Eric HERMAN, Plaintiff-Respondent, v. NESS APPAREL CO., INC., et al., Defendants-Appellants, Max Edelkopf, Defendant.
Order, Supreme Court, New York County (Paula Omansky, J.), entered on or about February 13, 2002, which, insofar as appealed from, granted plaintiff's cross motion for summary judgment on his claims against the corporate defendant for breach of a one-year employment contract and against the individual defendant, a principal of the corporate defendant, for breach of a guarantee of that contract, unanimously reversed, on the law, without costs, and plaintiff's cross motion for summary judgment on the contract and the guarantee denied.
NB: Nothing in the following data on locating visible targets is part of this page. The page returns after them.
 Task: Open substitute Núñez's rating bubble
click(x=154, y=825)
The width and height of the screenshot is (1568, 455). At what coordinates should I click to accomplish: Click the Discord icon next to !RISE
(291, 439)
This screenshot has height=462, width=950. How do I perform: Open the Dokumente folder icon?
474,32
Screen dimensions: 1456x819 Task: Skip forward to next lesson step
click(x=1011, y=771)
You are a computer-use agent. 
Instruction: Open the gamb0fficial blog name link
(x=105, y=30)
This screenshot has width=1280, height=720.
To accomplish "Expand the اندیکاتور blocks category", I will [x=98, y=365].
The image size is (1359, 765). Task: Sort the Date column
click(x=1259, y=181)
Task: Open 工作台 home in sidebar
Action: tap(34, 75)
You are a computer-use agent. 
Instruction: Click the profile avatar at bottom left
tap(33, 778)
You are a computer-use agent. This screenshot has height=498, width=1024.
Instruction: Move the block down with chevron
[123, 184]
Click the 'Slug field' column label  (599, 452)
Plaintiff sued his former employer and its president for the breach of an oral one-year employment contract, seeking outstanding salary due him and certain expenses. Defendants deny an agreement was ever reached and contend that plaintiff was an at-will employee. Defendants also contend that Yona Edelkopf, the corporate defendant's president, never intended to be personally liable or guarantee plaintiff's salary.
At plaintiff's deposition, he conceded that the drafts of a written employment/shareholder agreement were never finalized and signed and that the parties never signed any agreement. He stated, however, that he began working for defendants pursuant to a one-year oral employment agreement to develop a toy product line.
After beginning work for defendants, plaintiff located an apartment close to their business and was advised by his landlord that he would need an employment verification letter. Plaintiff testified he and defendant Yona Edelkopf discussed such a letter and Edelkopf directed him to prepare such a letter. After drafting the letter, Edelkopf signed the “To Whom It May Concern” letter.
Yona Edelkopf testified that he was president of Ness Apparel and that he and his brother, co-defendant Max Edelkopf, met with plaintiff regarding Ness's financing of a toy product plaintiff wanted to develop. Although proposed written agreements were prepared, they were not executed. The only oral agreement he remembered was one wherein plaintiff would “proceed with a trial period” commencing in March or April of 1998. As for the April 1, 1998 letter, Yona stated that it was intended for plaintiff's landlord and that he signed it on behalf of Ness after quickly glancing at it. Had he realized the letter provided for a personal guarantee, he would not have signed it. Plaintiff was terminated in mid to late May of 1998, after Ness decided not to get involved in the toy business.
In opposition and reply, Yona Edelkopf submitted an affidavit in which he reiterated that he signed the April 1, 1998 letter on behalf of Ness, and not in his individual capacity. He further noted that the letter was only intended to be used to enable plaintiff to obtain a lease for an apartment. In addition, Yona attested that Ness refused to enter into any employment agreement with plaintiff because it had doubts about the business plan, and so they agreed to hire plaintiff on a trial basis as an employee at will. He specifically declined to sign a guarantee.
The context and contents of the April 1, 1998 “To Whom It May Concern” letter raise issues of fact as to the existence of an oral contract for one year. The parties never executed any of the drafts of a formal written contract. Plaintiff requested the letter as an accommodation to enable him to obtain an apartment. Defendant Yona Edelkopf testified that he merely glanced at the letter that plaintiff drafted on Ness stationery and that it was intended merely for plaintiff's landlord. The letter itself seems unusual in that it includes things that a landlord would have no business knowing such as that plaintiff had a 25% interest in the new toy venture and had been “designated” two of five seats on the “company's board of directors.”
Not only are there questions of fact regarding the alleged one-year oral agreement precluding summary judgment, but summary judgment should not have been granted as against the individual defendant, there being an issue of fact as to whether he intended to sign the “To Whom It May Concern” letter in his individual as well as corporate capacity. A person who signs a writing solely as a corporate officer is not personally obligated on any contract evidenced by the writing even though the text of the writing states that the officer is to be personally obligated (see Boas & Assoc. v. Vernier, 22 A.D.2d 561, 563, 257 N.Y.S.2d 487, citing Salzman Sign Co. v. Beck, 10 N.Y.2d 63, 217 N.Y.S.2d 55, 176 N.E.2d 74, and Savoy Record Co. v. Cardinal Export Corp., 15 N.Y.2d 1, 254 N.Y.S.2d 521, 203 N.E.2d 206).